Segment Start: DATASET RECORDS

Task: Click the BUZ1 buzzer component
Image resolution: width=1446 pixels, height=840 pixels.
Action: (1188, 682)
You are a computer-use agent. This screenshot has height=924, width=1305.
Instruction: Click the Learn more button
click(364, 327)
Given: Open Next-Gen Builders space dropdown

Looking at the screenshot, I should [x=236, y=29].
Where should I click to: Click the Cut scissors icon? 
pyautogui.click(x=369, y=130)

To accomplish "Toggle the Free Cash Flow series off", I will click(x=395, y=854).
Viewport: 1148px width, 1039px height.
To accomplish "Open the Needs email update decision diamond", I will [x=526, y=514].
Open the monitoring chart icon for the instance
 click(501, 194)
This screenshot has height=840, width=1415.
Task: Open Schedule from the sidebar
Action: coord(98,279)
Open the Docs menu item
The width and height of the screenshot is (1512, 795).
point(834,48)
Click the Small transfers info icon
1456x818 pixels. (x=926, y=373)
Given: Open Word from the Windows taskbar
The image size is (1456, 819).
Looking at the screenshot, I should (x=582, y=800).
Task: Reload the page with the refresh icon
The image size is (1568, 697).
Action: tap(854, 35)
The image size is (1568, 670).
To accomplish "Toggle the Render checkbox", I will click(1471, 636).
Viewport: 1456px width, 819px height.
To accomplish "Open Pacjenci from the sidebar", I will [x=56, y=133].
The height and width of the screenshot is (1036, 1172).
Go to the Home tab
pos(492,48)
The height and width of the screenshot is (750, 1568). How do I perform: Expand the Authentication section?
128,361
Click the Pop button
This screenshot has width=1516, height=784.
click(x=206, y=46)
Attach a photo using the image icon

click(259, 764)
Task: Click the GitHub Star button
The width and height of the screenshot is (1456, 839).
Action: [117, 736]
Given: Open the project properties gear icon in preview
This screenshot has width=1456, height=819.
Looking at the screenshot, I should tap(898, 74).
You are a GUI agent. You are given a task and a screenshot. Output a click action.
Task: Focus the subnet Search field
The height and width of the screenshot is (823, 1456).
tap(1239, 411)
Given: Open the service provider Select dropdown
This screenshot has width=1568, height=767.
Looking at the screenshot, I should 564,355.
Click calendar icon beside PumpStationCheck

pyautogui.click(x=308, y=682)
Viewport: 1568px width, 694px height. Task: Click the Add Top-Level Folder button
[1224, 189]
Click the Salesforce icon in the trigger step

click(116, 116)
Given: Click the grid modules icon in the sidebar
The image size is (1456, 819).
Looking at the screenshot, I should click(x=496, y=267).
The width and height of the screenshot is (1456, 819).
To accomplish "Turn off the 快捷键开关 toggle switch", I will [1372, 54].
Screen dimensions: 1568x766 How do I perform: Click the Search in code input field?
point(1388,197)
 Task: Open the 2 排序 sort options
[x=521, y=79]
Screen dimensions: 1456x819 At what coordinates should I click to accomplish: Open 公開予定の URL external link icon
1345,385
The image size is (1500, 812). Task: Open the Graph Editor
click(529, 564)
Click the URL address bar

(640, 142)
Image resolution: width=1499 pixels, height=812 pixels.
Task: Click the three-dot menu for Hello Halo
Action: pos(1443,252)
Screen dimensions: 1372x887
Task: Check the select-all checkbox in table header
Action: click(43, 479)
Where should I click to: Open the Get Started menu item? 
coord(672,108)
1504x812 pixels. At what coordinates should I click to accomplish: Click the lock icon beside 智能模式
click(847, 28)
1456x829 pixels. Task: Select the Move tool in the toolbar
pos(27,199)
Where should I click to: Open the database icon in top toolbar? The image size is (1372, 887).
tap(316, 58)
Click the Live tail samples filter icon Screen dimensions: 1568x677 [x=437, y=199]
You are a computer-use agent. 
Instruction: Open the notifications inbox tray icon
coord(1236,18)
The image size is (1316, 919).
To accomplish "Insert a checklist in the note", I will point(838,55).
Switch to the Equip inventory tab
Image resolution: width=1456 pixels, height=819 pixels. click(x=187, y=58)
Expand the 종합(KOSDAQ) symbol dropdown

Segment End: DATASET RECORDS

REQUIRED ACTION » Print, from the entries above, the line with "The image size is (1568, 697).", the line with "The height and width of the screenshot is (1036, 1172)." and all lines between them, exactly and with nothing else.

FINISHED EXERCISE »
The image size is (1568, 697).
Action: tap(854, 35)
The image size is (1568, 670).
To accomplish "Toggle the Render checkbox", I will click(1471, 636).
Viewport: 1456px width, 819px height.
To accomplish "Open Pacjenci from the sidebar", I will [x=56, y=133].
The height and width of the screenshot is (1036, 1172).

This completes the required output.